On May 22 I will be doing a webinar with my conference co-host, Jon Sundt of Altegris Investments, where we will talk about what we heard at the conference and some of the material I covered in my speech. This webinar will be a great way for those not able to attend the SIC conference to get a sense of its scope and depth. Because of the nature of the material, and due to SEC regulations, we will need to limit the webinar to accredited investors. If you have already registered at my Accredited Investor website, you should be getting an invitation. If you have not registered and would like to listen in, you can go to www.mauldincircle.com/ and sign up. The call will be at 11 AM Central Time. (In this regard, I am president and a registered representative of Millennium Wave Securities, LLC, member FINRA.)
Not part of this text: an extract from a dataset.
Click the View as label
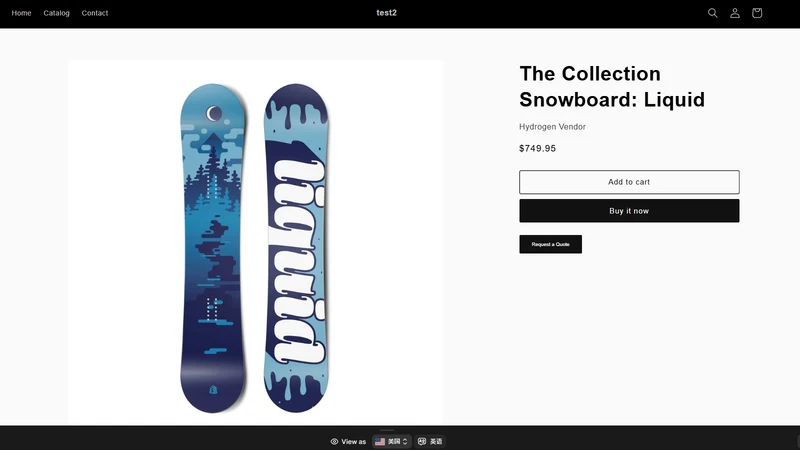800x450 pixels. [x=354, y=442]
Also, I will be in Atlanta May 23 (details at the end of the letter). And now for some “nugget hunting.”
April Employment
A few hours after the employment numbers are released, I always get a rather thorough analysis from Philippa Dunne & Doug Henwood of The Liscio Report (www.theliscioreport.com). Philippa gave me permission to share this with you just this once. While it may be more detail than you are used to, it will help give you a perspective on how much data is actually tracked. I think Philippa and Doug are some of the best at analyzing employment, and their regular reports are a must-read for me. They call the “labor department” in every state and track what is going on at a very deep level, and also follow tax receipts and flows. (Funds and managers who need detailed analysis like this can contact them for a look at their recent work and decide if you should subscribe.) And now to this morning’s report:
Though it’s likely there are lingering weather influences on this month’s disappointing employment report, as there will be in coming months, it appears that the trend is also slowing. That conclusion is bolstered by the decline in our withholding survey, which we believe to be less weather-sensitive than the BLS numbers, and weakness in our survey was not limited to states sensitive to this year’s unusual weather.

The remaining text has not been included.